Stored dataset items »
--------------------

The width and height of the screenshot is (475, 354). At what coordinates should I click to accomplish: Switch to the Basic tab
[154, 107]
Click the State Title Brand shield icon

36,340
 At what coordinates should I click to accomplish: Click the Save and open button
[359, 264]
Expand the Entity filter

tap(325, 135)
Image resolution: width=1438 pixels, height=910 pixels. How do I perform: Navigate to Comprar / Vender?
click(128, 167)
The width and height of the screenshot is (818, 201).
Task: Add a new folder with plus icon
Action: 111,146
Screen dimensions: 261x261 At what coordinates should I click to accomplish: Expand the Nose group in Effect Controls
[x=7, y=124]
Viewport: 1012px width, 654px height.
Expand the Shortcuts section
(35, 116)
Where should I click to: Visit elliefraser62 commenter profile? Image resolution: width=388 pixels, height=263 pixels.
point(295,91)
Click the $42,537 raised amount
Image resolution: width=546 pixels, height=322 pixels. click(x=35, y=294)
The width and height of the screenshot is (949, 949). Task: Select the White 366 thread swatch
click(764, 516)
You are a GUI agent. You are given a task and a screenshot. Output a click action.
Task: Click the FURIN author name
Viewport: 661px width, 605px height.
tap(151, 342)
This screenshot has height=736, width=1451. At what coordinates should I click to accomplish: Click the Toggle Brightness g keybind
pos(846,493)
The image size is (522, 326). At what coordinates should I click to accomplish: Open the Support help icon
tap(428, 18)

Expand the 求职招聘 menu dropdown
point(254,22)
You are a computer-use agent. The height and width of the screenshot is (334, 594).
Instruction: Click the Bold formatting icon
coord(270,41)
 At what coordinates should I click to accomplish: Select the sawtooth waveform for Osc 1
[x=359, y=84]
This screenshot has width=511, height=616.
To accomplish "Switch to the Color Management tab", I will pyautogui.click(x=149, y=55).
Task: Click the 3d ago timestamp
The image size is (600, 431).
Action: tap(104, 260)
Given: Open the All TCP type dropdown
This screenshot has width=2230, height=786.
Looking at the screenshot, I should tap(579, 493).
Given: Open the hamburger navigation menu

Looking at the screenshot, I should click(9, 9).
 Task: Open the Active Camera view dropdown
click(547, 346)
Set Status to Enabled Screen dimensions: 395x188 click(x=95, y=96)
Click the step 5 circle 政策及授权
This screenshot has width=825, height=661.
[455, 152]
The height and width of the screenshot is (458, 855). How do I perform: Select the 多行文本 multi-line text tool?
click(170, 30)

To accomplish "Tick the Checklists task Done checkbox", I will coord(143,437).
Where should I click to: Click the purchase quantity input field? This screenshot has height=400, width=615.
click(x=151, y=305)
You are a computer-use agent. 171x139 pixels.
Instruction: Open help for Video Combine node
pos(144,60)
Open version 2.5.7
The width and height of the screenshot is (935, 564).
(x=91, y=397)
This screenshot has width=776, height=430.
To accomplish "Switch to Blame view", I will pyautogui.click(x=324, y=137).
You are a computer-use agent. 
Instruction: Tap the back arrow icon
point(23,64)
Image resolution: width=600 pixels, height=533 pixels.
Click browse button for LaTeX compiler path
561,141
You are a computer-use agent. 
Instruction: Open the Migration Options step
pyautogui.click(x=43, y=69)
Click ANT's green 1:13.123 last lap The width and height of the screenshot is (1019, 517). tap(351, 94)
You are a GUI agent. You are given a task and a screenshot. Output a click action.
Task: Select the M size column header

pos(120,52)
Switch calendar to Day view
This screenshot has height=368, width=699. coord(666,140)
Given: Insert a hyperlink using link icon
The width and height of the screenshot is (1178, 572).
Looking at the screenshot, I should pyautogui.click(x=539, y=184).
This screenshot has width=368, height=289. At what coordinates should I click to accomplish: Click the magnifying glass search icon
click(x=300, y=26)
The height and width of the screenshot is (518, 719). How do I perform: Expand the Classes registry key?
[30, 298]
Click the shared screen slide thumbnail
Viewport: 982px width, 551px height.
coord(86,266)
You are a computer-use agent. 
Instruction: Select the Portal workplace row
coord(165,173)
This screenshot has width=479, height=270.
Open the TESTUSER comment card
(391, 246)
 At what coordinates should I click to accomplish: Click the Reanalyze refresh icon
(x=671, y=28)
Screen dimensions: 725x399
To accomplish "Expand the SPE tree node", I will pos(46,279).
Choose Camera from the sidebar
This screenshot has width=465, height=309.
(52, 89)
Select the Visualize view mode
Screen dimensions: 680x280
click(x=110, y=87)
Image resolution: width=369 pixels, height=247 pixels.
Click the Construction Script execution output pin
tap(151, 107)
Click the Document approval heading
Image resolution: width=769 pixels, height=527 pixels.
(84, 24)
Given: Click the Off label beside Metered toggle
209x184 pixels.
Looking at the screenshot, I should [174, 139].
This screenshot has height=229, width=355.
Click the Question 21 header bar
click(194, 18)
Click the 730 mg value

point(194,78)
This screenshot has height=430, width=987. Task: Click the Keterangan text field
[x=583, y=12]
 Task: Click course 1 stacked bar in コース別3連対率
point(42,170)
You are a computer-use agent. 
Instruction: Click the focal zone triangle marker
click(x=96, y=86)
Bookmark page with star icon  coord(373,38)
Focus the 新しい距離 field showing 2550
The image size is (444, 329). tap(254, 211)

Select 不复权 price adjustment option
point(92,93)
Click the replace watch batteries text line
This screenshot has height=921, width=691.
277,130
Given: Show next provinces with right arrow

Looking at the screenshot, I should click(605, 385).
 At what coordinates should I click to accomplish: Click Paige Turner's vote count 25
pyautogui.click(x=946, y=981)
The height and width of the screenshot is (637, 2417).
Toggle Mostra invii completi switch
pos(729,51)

--------------------

Task item »
For each line above that includes "will", copy the line.

Your solution »
To accomplish "Switch to the Color Management tab", I will pyautogui.click(x=149, y=55).
To accomplish "Tick the Checklists task Done checkbox", I will coord(143,437).
To accomplish "Switch to Blame view", I will pyautogui.click(x=324, y=137).
To accomplish "Expand the SPE tree node", I will pos(46,279).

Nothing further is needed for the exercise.